__Problem to solve__
Your response should consist of the full data, set down exactly.

__Records for this task__
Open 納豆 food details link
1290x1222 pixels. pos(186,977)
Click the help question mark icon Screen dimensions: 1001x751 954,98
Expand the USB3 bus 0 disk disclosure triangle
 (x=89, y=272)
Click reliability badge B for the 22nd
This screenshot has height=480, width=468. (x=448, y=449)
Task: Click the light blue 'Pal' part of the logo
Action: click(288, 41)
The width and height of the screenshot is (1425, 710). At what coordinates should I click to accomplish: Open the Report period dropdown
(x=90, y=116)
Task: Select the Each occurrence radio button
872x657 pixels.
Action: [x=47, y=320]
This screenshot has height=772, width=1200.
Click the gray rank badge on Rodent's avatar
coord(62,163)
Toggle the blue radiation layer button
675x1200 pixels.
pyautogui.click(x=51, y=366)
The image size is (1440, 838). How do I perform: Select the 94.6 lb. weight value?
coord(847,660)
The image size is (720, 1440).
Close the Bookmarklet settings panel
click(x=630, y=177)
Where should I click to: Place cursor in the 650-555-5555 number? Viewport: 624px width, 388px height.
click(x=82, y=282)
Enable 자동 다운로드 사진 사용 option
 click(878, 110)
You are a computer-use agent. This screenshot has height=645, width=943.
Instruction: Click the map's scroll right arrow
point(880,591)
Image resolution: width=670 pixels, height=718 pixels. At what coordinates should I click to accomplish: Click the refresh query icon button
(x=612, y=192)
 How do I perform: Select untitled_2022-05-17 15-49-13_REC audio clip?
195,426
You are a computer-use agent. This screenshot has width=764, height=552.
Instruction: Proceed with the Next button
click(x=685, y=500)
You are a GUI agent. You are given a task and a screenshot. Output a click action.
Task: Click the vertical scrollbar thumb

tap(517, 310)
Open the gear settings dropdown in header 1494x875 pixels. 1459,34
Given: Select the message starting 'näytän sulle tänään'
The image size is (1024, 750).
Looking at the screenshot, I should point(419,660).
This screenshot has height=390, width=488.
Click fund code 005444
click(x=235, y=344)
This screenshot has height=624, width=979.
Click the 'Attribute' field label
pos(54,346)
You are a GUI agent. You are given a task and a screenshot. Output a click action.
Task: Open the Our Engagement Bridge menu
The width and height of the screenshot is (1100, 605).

__Response below__
Open 納豆 food details link
1290x1222 pixels. pos(186,977)
Click the help question mark icon Screen dimensions: 1001x751 954,98
Expand the USB3 bus 0 disk disclosure triangle
 (x=89, y=272)
Click reliability badge B for the 22nd
This screenshot has height=480, width=468. (x=448, y=449)
Task: Click the light blue 'Pal' part of the logo
Action: click(288, 41)
The width and height of the screenshot is (1425, 710). At what coordinates should I click to accomplish: Open the Report period dropdown
(x=90, y=116)
Task: Select the Each occurrence radio button
872x657 pixels.
Action: [x=47, y=320]
This screenshot has height=772, width=1200.
Click the gray rank badge on Rodent's avatar
coord(62,163)
Toggle the blue radiation layer button
675x1200 pixels.
pyautogui.click(x=51, y=366)
The image size is (1440, 838). How do I perform: Select the 94.6 lb. weight value?
coord(847,660)
The image size is (720, 1440).
Close the Bookmarklet settings panel
click(x=630, y=177)
Where should I click to: Place cursor in the 650-555-5555 number? Viewport: 624px width, 388px height.
click(x=82, y=282)
Enable 자동 다운로드 사진 사용 option
 click(878, 110)
You are a computer-use agent. This screenshot has height=645, width=943.
Instruction: Click the map's scroll right arrow
point(880,591)
Image resolution: width=670 pixels, height=718 pixels. At what coordinates should I click to accomplish: Click the refresh query icon button
(x=612, y=192)
 How do I perform: Select untitled_2022-05-17 15-49-13_REC audio clip?
195,426
You are a computer-use agent. This screenshot has width=764, height=552.
Instruction: Proceed with the Next button
click(x=685, y=500)
You are a GUI agent. You are given a task and a screenshot. Output a click action.
Task: Click the vertical scrollbar thumb

tap(517, 310)
Open the gear settings dropdown in header 1494x875 pixels. 1459,34
Given: Select the message starting 'näytän sulle tänään'
The image size is (1024, 750).
Looking at the screenshot, I should point(419,660).
This screenshot has height=390, width=488.
Click fund code 005444
click(x=235, y=344)
This screenshot has height=624, width=979.
Click the 'Attribute' field label
pos(54,346)
You are a GUI agent. You are given a task and a screenshot. Output a click action.
Task: Open the Our Engagement Bridge menu
The width and height of the screenshot is (1100, 605).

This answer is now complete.